YOUR TASK ▸ All of the lines below should be printed again exactly as they are.

INPUT FOR THIS TASK ▸

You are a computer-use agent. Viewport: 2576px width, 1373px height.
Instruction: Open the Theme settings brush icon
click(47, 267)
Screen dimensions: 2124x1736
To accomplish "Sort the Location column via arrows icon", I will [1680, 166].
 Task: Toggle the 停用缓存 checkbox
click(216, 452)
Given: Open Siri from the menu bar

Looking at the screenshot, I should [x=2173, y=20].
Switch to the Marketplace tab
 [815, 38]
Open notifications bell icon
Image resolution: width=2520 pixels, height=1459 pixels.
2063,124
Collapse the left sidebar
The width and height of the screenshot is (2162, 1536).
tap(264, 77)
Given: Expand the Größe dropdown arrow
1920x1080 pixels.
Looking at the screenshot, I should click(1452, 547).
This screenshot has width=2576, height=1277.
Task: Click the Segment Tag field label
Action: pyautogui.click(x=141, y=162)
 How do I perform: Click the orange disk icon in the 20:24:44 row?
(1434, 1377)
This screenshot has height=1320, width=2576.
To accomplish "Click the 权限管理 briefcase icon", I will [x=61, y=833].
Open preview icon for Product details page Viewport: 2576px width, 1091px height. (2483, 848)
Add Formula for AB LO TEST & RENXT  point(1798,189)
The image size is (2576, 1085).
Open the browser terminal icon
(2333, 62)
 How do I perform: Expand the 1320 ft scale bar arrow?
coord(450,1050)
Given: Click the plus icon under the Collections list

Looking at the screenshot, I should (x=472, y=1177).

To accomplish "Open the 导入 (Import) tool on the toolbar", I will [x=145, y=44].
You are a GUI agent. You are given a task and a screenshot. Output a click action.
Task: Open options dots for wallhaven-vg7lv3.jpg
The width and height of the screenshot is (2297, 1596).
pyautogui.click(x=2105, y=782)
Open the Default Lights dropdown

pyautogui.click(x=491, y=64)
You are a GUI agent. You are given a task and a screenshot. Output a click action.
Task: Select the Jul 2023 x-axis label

THE ANSWER ▸
You are a computer-use agent. Viewport: 2576px width, 1373px height.
Instruction: Open the Theme settings brush icon
click(47, 267)
Screen dimensions: 2124x1736
To accomplish "Sort the Location column via arrows icon", I will [1680, 166].
 Task: Toggle the 停用缓存 checkbox
click(216, 452)
Given: Open Siri from the menu bar

Looking at the screenshot, I should [x=2173, y=20].
Switch to the Marketplace tab
 [815, 38]
Open notifications bell icon
Image resolution: width=2520 pixels, height=1459 pixels.
2063,124
Collapse the left sidebar
The width and height of the screenshot is (2162, 1536).
tap(264, 77)
Given: Expand the Größe dropdown arrow
1920x1080 pixels.
Looking at the screenshot, I should click(1452, 547).
This screenshot has width=2576, height=1277.
Task: Click the Segment Tag field label
Action: pyautogui.click(x=141, y=162)
 How do I perform: Click the orange disk icon in the 20:24:44 row?
(1434, 1377)
This screenshot has height=1320, width=2576.
To accomplish "Click the 权限管理 briefcase icon", I will [x=61, y=833].
Open preview icon for Product details page Viewport: 2576px width, 1091px height. (2483, 848)
Add Formula for AB LO TEST & RENXT  point(1798,189)
The image size is (2576, 1085).
Open the browser terminal icon
(2333, 62)
 How do I perform: Expand the 1320 ft scale bar arrow?
coord(450,1050)
Given: Click the plus icon under the Collections list

Looking at the screenshot, I should (x=472, y=1177).

To accomplish "Open the 导入 (Import) tool on the toolbar", I will [x=145, y=44].
You are a GUI agent. You are given a task and a screenshot. Output a click action.
Task: Open options dots for wallhaven-vg7lv3.jpg
The width and height of the screenshot is (2297, 1596).
pyautogui.click(x=2105, y=782)
Open the Default Lights dropdown

pyautogui.click(x=491, y=64)
You are a GUI agent. You are given a task and a screenshot. Output a click action.
Task: Select the Jul 2023 x-axis label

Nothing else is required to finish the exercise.